Start of Entries supplied
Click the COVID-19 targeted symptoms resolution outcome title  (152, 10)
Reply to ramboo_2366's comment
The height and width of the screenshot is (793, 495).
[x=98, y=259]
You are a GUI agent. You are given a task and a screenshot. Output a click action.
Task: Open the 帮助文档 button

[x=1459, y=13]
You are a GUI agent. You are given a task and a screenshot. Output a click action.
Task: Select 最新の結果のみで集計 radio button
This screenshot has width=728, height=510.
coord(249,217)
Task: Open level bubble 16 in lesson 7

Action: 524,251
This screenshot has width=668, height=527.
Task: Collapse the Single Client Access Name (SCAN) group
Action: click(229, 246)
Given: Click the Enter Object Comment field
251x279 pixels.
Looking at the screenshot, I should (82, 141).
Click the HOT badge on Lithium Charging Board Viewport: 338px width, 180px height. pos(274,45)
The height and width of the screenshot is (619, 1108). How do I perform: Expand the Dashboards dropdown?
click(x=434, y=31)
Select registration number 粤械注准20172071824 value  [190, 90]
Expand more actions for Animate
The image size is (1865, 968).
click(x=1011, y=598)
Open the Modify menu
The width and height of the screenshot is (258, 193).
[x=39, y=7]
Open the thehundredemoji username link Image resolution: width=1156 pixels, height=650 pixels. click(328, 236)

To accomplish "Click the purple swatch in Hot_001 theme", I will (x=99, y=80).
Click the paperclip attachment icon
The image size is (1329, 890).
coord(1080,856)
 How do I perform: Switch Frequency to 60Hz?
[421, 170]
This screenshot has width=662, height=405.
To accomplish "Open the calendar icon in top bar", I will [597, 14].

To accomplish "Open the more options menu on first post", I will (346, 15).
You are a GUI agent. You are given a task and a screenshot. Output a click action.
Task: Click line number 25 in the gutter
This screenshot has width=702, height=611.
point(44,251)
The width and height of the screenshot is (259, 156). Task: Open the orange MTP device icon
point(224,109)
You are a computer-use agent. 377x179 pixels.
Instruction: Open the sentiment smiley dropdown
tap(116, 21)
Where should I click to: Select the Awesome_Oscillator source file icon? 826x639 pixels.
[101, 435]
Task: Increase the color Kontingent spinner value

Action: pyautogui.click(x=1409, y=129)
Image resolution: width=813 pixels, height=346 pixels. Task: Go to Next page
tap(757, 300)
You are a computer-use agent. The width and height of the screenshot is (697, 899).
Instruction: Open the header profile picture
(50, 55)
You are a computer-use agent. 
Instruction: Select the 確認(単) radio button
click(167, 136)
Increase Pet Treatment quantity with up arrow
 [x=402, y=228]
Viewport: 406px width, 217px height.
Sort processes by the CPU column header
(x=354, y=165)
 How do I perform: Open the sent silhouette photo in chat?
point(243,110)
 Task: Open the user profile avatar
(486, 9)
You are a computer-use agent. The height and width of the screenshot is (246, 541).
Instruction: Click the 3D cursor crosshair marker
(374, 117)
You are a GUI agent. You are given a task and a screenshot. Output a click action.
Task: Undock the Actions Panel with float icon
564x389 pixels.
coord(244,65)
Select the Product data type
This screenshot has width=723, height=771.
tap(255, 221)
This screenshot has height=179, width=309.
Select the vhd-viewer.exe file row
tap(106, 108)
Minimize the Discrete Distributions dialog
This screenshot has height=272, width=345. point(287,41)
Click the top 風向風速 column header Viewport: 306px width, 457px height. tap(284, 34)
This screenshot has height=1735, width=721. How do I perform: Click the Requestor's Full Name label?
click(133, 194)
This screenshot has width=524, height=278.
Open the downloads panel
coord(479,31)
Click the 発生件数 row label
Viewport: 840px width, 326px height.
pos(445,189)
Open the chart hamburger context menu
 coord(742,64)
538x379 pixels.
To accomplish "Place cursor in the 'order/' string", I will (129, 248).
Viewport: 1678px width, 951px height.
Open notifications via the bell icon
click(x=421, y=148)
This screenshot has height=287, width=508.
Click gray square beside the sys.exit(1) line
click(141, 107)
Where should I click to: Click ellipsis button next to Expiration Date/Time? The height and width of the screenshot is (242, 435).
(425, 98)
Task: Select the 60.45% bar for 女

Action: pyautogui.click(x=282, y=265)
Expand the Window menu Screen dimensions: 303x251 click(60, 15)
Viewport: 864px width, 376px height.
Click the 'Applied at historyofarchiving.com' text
End of Entries supplied
Lines from the one containing "538x379 pixels." through the end of the entries above must be copied exactly; include both ends and no other lines.

• _Answer for the task_
538x379 pixels.
To accomplish "Place cursor in the 'order/' string", I will (129, 248).
Viewport: 1678px width, 951px height.
Open notifications via the bell icon
click(x=421, y=148)
This screenshot has height=287, width=508.
Click gray square beside the sys.exit(1) line
click(141, 107)
Where should I click to: Click ellipsis button next to Expiration Date/Time? The height and width of the screenshot is (242, 435).
(425, 98)
Task: Select the 60.45% bar for 女

Action: pyautogui.click(x=282, y=265)
Expand the Window menu Screen dimensions: 303x251 click(60, 15)
Viewport: 864px width, 376px height.
Click the 'Applied at historyofarchiving.com' text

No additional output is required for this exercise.